AUFGABENLISTE
- 1) Schreiben Sie aus dem Text über Mikrochips am Arbeitsplatz den Abschnitt wortgetreu ab, der bei „Ein Chip aus“ beginnt und bei „erfolge per Chip.“ endet.
- 2) Nennen Sie alle Tätigkeiten, die der Chip laut dem Text über Mikrochips am Arbeitsplatz bei Epicenter ermöglicht.
- 3) Führen Sie den Text über Mikrochips am Arbeitsplatz im Anschluss an seinen letzten Satz weiter.

QUELLENAUSZUG
◇ ◇ ◇ ◇ ◇ ◇ ◇

Ein Chip aus Bequemlichkeit

Three Square Market ist nicht das erste Unternehmen, das auf die Technologie zurückgreift. Bereits 2015 wurde bekannt, dass das schwedische Start-up Epicenter seinen Angestellten einen Mikrochip in der Größe eines Reiskorns implantieren ließ. Der Chip fungiert als eine Art Schlüsselersatz: Man kann im Handumdrehen Türen öffnen, Drucker betätigen oder Smoothies kaufen. Der Gründer und Chef des Unternehmens, Patrick Mesterton, nannte den größten Nutzen "Bequemlichkeit". Man brauche keine Schlüssel mehr mitzubringen oder eine Karte aufzuladen, die Authentifizierung erfolge per Chip.

Doch die Verdrahtung von Angestellten birgt auch Risiken. Datenschützer befürchten, dass Arbeitgeber die Daten auslesen und ihre Mitarbeiter überwachen können. Wer betritt wann welchen Raum? Wer kopiert wie viel Blatt Papier? Wer ernährt sich hauptsächlich von ungesunden Süßigkeiten? Zwar betont Three Square Market, dass die Technologie nicht zum GPS-Tracking genutzt werde. Doch mit Mikrochips ließe sich eine lückenlose Überwachung ins Werk setzen.

Der Mineralölkonzern BP hat unter seiner Belegschaft 24.000 Fitbit-Tracker verteilt. Im Rahmen eines "Wellness-Programms" können die BP-Mitarbeiter für verschiedene Aktivitäten Punkte (sogenannte Wellness-Punkte) sammeln. Wer zum Beispiel eine Million Schritte geht, erhält 500 Wellness-Punkte. Wer sich einem "biometrischen Screening" unterzieht, bekommt auf einen Schlag 125 Punkte. Die Logik: Wer sich überwachen lässt, wird belohnt. Zwar basiert das Wellness-Programm genauso wie die Verpflanzung von Mikrochips auf Freiwilligkeit. Doch der Voluntarismus des Self-Trackings kann leicht in eine Pflicht oder gesellschaftliche Erwartung umschlagen. Allein, einen Mikrochip kann man nicht so einfach ablegen wie ein Fitness-Armband. Mit dem Chip wird der Arbeiter zum Cyborg.

◇ ◇ ◇ ◇ ◇ ◇ ◇

GEGEBENE ANGABEN
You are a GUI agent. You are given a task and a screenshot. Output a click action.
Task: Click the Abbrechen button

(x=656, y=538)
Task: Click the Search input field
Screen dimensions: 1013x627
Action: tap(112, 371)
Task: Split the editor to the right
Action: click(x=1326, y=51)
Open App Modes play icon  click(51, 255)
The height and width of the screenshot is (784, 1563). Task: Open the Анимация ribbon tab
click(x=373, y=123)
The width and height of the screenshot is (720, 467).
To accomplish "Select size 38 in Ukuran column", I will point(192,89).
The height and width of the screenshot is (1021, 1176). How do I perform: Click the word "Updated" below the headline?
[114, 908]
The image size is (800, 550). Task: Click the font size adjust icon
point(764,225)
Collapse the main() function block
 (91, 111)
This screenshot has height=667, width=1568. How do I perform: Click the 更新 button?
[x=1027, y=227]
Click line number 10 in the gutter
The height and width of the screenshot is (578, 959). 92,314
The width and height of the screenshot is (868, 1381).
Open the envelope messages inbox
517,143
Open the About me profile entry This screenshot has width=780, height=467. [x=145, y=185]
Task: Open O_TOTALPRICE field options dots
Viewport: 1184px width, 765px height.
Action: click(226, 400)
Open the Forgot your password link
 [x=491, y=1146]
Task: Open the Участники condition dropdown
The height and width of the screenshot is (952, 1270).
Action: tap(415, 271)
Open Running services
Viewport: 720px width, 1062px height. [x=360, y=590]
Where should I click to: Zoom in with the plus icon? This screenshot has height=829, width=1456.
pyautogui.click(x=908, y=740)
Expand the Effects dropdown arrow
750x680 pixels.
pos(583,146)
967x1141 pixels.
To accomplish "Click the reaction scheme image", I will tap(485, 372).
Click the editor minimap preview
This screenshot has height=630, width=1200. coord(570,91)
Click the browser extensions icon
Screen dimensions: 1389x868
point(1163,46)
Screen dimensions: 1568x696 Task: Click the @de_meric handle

◇ ◇ ◇ ◇ ◇ ◇ ◇

ERGEBNISSE IN REIHENFOLGE
- 1)
Ein Chip aus Bequemlichkeit

Three Square Market ist nicht das erste Unternehmen, das auf die Technologie zurückgreift. Bereits 2015 wurde bekannt, dass das schwedische Start-up Epicenter seinen Angestellten einen Mikrochip in der Größe eines Reiskorns implantieren ließ. Der Chip fungiert als eine Art Schlüsselersatz: Man kann im Handumdrehen Türen öffnen, Drucker betätigen oder Smoothies kaufen. Der Gründer und Chef des Unternehmens, Patrick Mesterton, nannte den größten Nutzen "Bequemlichkeit". Man brauche keine Schlüssel mehr mitzubringen oder eine Karte aufzuladen, die Authentifizierung erfolge per Chip.

- 2) Türen öffnen, Drucker betätigen, Smoothies kaufen

- 3)
Transhumanismus als Vorläufer

Die Vorreiter dieser Entwicklung war die Biohacking-Community, die ihren Körper als Quellcode betrachtet und mit Mikrochips auf die nächste evolutive Stufe heben will. Die Vision einer Mensch-Maschine wurzelt im Transhumanismus und in der Kybernetik. Für den Psychologieprofessor und Drogenguru Timothy Leary war der menschliche Geist vergleichbar mit einem "Biocomputer", der sich mit LSD neu programmieren könne. Der Körper wird trainiert, modelliert, optimiert, Defizite und Verschleißerscheinungen mit Implantaten und Prothesen korrigiert.

Dieses materialistische Denken hat längst auch bei den Tech-Konzernen im Silicon Valley Raum gegriffen. Der Google-Futurist Ray Kurzweil sagt voraus, dass wir bis 2030 Nanoroboter ins Gehirn einsetzen werden, die unseren Neocortex mit der Cloud verbinden. Und Tesla-Gründer Elon Musk propagiert, dass der Mensch sich zum Cyborg aufrüsten müsse, um mit der künstlichen Intelligenz Schritt zu halten. Wer glaubt, das seien nur Träumereien von ein paar Tech-Gurus, sieht sich durch den Markt widerlegt. Musk hat erst kürzlich das Start-up Neuralink gegründet, das an Hirnimplantaten forscht, die es langfristig möglich machen sollen, Menschen mit Computern zu vernetzen. Datenbrillen und Mikrochips sind nur der erste Schritt zur Cyborgifizierung des Arbeiters.

Kontrolle leichtgemacht

Doch wenn sich Arbeitnehmer zum Automaten zerlegen, werden sie steuerbar. Der Cyborg-Angestellte, der auf Knopfdruck "funktioniert" und dessen Leistungsdaten auslesbar sind, ist der Traum des Kapitalisten. Die Digitalisierung gibt Unternehmen immer mehr Werkzeuge an die Hand, ihre Mitarbeiter zu kontrollieren. Es braucht keinen zentralen Aufseher mehr wie in den Fabriken des Frühkapitalismus, um die Arbeitsschritte zu kontrollieren – die Belegschaft überwacht sich selbst. Mit implantierten Chips wird das Panoptikum internalisiert. (Adrian Lobe, 27.7.2017)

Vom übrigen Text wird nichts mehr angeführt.